The answer should be an exact copy of the lines from the line with "Where should I click to: Open" through the last line of the entries, and no other lines.

TASK INPUT:
•••

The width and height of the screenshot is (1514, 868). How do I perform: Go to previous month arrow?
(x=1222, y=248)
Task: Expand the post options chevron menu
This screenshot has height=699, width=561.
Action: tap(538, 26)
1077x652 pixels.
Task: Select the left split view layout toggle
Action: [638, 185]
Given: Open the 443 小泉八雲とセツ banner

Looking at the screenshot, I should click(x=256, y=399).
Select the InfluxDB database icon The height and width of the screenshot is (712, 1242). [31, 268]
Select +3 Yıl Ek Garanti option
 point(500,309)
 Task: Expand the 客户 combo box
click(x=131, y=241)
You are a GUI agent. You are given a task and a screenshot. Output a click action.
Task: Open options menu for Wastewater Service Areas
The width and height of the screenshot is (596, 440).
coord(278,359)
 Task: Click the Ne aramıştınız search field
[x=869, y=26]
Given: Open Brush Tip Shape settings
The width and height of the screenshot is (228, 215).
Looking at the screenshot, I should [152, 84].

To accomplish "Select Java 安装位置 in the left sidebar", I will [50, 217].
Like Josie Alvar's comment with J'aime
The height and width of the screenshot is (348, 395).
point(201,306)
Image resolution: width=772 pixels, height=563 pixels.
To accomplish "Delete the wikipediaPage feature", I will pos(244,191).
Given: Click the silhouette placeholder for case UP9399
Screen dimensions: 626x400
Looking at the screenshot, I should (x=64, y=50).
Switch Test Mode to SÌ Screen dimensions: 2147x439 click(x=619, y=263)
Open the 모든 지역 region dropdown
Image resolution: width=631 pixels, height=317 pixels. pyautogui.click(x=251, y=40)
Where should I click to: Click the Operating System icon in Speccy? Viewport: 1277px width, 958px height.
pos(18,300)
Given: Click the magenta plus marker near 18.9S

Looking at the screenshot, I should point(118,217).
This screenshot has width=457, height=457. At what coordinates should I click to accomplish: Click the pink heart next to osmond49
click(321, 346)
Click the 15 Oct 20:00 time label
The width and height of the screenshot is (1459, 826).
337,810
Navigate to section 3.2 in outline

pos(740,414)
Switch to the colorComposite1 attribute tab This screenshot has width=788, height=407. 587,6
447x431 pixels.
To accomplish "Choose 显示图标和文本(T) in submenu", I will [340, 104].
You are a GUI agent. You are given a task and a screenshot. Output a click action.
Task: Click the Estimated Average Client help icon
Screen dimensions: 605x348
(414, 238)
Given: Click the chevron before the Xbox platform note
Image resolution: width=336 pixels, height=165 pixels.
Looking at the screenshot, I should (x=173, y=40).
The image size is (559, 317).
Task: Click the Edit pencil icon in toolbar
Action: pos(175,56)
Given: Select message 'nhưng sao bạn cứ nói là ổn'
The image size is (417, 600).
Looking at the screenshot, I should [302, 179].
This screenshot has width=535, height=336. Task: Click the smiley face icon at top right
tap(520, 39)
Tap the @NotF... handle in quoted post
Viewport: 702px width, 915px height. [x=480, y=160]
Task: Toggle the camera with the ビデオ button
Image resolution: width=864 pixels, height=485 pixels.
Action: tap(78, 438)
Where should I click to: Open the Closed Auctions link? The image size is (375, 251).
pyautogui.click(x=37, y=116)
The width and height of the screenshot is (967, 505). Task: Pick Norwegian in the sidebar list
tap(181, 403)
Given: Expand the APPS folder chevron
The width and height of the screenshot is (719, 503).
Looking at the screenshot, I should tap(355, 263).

•••

COMPLETED TASK:
Where should I click to: Open the Closed Auctions link? The image size is (375, 251).
pyautogui.click(x=37, y=116)
The width and height of the screenshot is (967, 505). Task: Pick Norwegian in the sidebar list
tap(181, 403)
Given: Expand the APPS folder chevron
The width and height of the screenshot is (719, 503).
Looking at the screenshot, I should tap(355, 263).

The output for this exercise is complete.